**Source document**
The Third Way is a former political party (founded on 17 March 1990) and now a think tank. Third Way has supported a system of federalism for the UK with the possibility of a future break-up, an isolationist foreign policy, environmentalism, the wide use of Swiss-style citizens' initiatives and distributism.

It should not be confused with the Third Way ideology promoted by Tony Blair, Bill Clinton and Gerhard Schröder, which it condemns as a revised form of social democracy. It is not related to the Christian Third Way magazine.

Ideology
Third Way describes itself as:

a think-tank dedicated to creating a society based on Justice, Community and Individual freedom against one that is based on Greed, Globalisation and Tyranny.
Third Way stands against all forms of social injustice, racism and religious bigotry. Third Way is for everyone. We promote positive ideas and apart from this website also publish printed material. We advocate Direct Democracy along Swiss lines using referenda and citizens’ initiatives.
We support small business and co-operative ownership.

Leading members
Patrick Harrington, founder 
David Kerr, has stood for election as an Ulster Third Way candidate in Belfast

Links
Third Way supported the English Lobby, a pressure group and electoral coalition founded in 2004 that campaigns for the recognition of St George's Day and the creation of an English parliament.

Third Way supporters assisted in the foundation of the trade union Solidarity – The Union for British Workers.

**What to do**
a) Please summarize the Third Way text in two sentences.
b) Reproduce the Third Way text word for word, starting at "It should not" and ending at "Third Way magazine.".

**Record list**
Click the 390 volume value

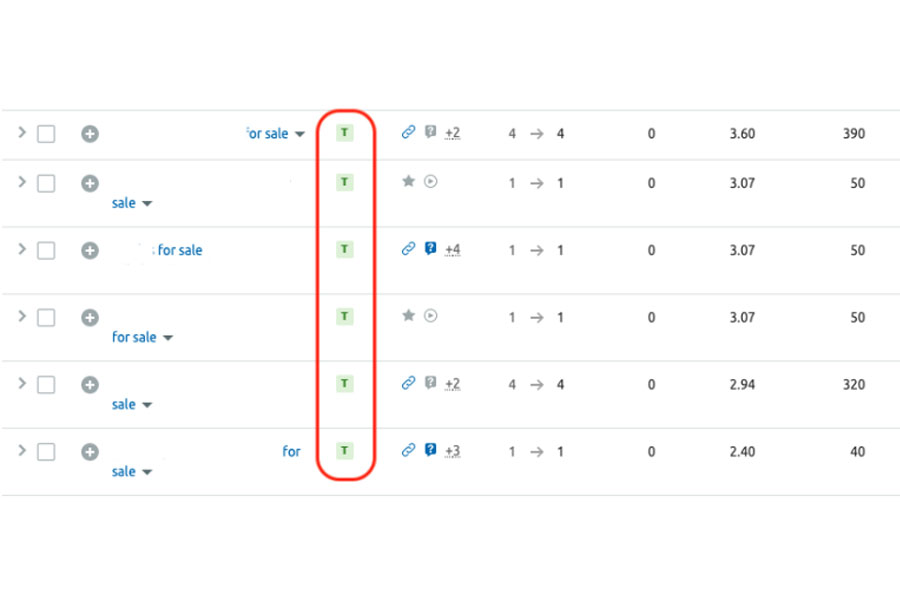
* * *
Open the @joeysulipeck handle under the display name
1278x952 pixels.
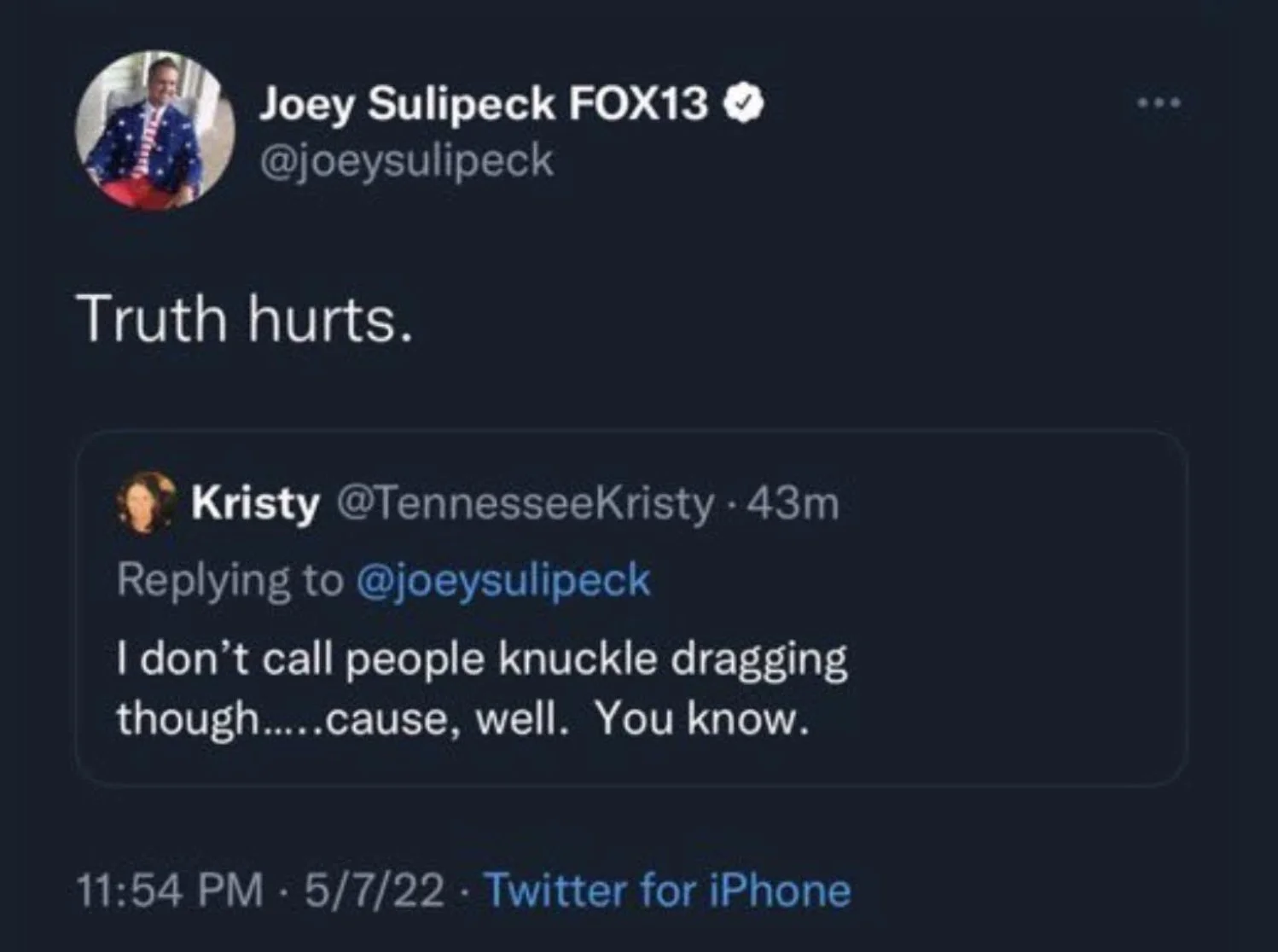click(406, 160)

**Responses to the tasks**
a) The Third Way is a former political party, founded on 17 March 1990, that is now a think tank and is not connected to the Third Way ideology of Tony Blair, Bill Clinton and Gerhard Schröder. It has supported federalism for the UK, an isolationist foreign policy, environmentalism, Swiss-style citizens' initiatives and distributism, and it backs small business and co-operative ownership.

b)
It should not be confused with the Third Way ideology promoted by Tony Blair, Bill Clinton and Gerhard Schröder, which it condemns as a revised form of social democracy. It is not related to the Christian Third Way magazine.